Second, it is crucial as a tool to tame the anarchic potential of postmodernity in a world of rapid change, bewildering instability and constantly changing knowledge. Education can equip individuals to negotiate this constantly shifting world by giving them the capacity to: 'create and re-create an identity, to negotiate and renegotiate its components in a social setting, to judge the merits of public choices as they intersect with self-understanding and social needs, to engage in aesthetic experience and to develop intellectual habits equal to the task of discriminating among inescapably incommensurate demands'. (Steiner, pp.xii-xiii)
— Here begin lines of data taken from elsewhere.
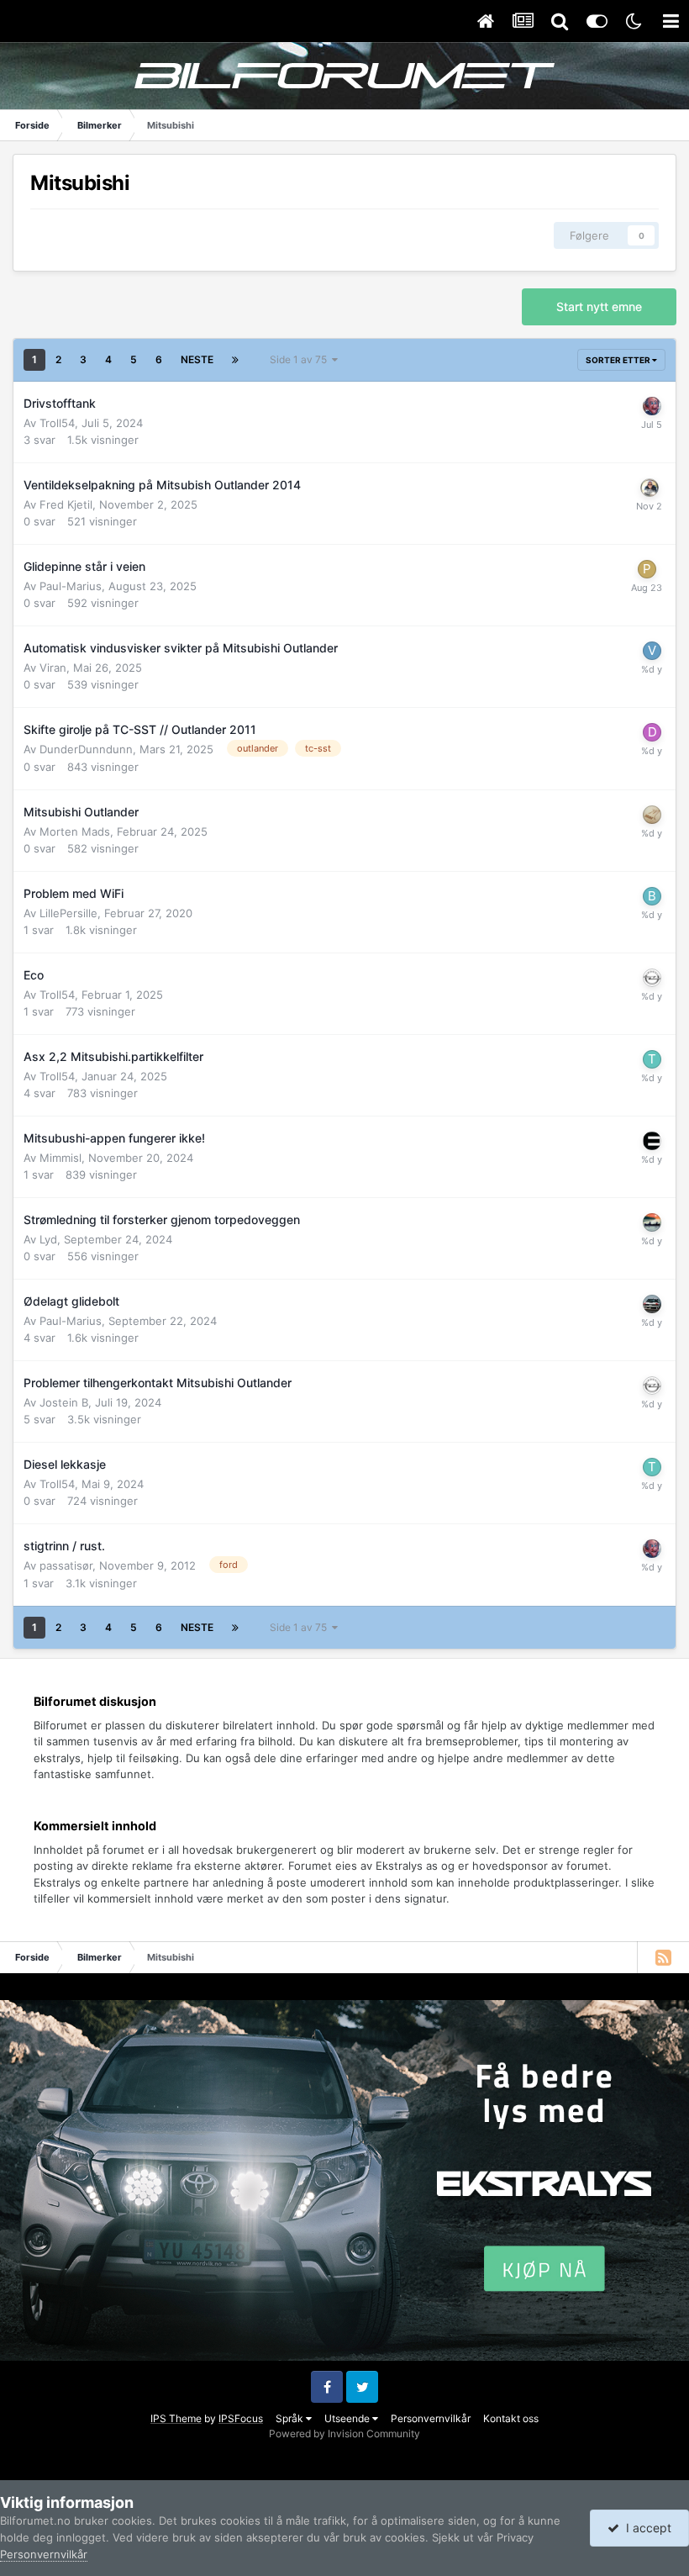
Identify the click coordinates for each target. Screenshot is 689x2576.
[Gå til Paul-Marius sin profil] (647, 569)
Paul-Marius (70, 586)
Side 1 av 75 (301, 359)
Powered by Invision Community (344, 2433)
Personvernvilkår (431, 2418)
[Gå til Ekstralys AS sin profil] (652, 1141)
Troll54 (57, 423)
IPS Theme (176, 2418)
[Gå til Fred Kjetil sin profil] (649, 487)
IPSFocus (240, 2418)
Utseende (348, 2418)
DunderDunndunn (86, 749)
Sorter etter (619, 360)
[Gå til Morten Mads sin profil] (652, 814)
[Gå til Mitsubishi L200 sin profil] (652, 406)
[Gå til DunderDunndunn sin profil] (652, 732)
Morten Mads (74, 831)
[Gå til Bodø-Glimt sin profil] (652, 896)
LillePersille (68, 913)
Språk (291, 2418)
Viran (52, 667)
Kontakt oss (511, 2418)
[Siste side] (235, 360)
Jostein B (63, 1402)
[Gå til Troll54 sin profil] (652, 1059)
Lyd (48, 1239)
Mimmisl (60, 1157)
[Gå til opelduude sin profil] (652, 978)
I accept (645, 2528)
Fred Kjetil (65, 504)
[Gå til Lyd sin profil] (652, 1222)
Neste (197, 359)
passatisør (65, 1565)
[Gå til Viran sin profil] (652, 650)
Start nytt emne (599, 306)
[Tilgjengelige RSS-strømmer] (663, 1957)
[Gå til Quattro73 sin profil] (652, 1304)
Education with a social function requires a more interactive process than the mere dissemination of information. Pursuing learning as an interactive process means focussing on the relationship between teacher and learner. This must not be confused with the relationship between learner and computer or learner and book. Even a very sophisticated computer is only a medium, not a teacher. Current obsession with 'Resource based learning' is a threat to serious pedagogy because it is entirely focused on the medium rather than the process. There is a grave danger that poor pedagogy will be unnoticed and accepted when it is embedded in state of the art technology. Such a fear is fuelled by recent comment that the quality of CD-ROM packages produced to promote universities suggest 'universities have a long way to go in providing simple access to this electronic information'. (Campus Review, November 2-8, 1995).
So far technology has proved efficient in increasing storage of information and to some extent in improving access to and manipulation of data. Accessing and manipulating data is not, however, to be confused with learning. Learning only occurs when some change of understanding takes place in the learner. Students given access to sophisticated technology without an exposure to the process of learning merely become more informed drones, not 'the clever society'. To produce a clever society in this postmodern world education should lead to 'a habit of constantly interrogating the horizons of the mind'. (Steiner, 1994, p173. See also Usher and Edwards, 1994, p.179; Peters, 1973, pp.179-180)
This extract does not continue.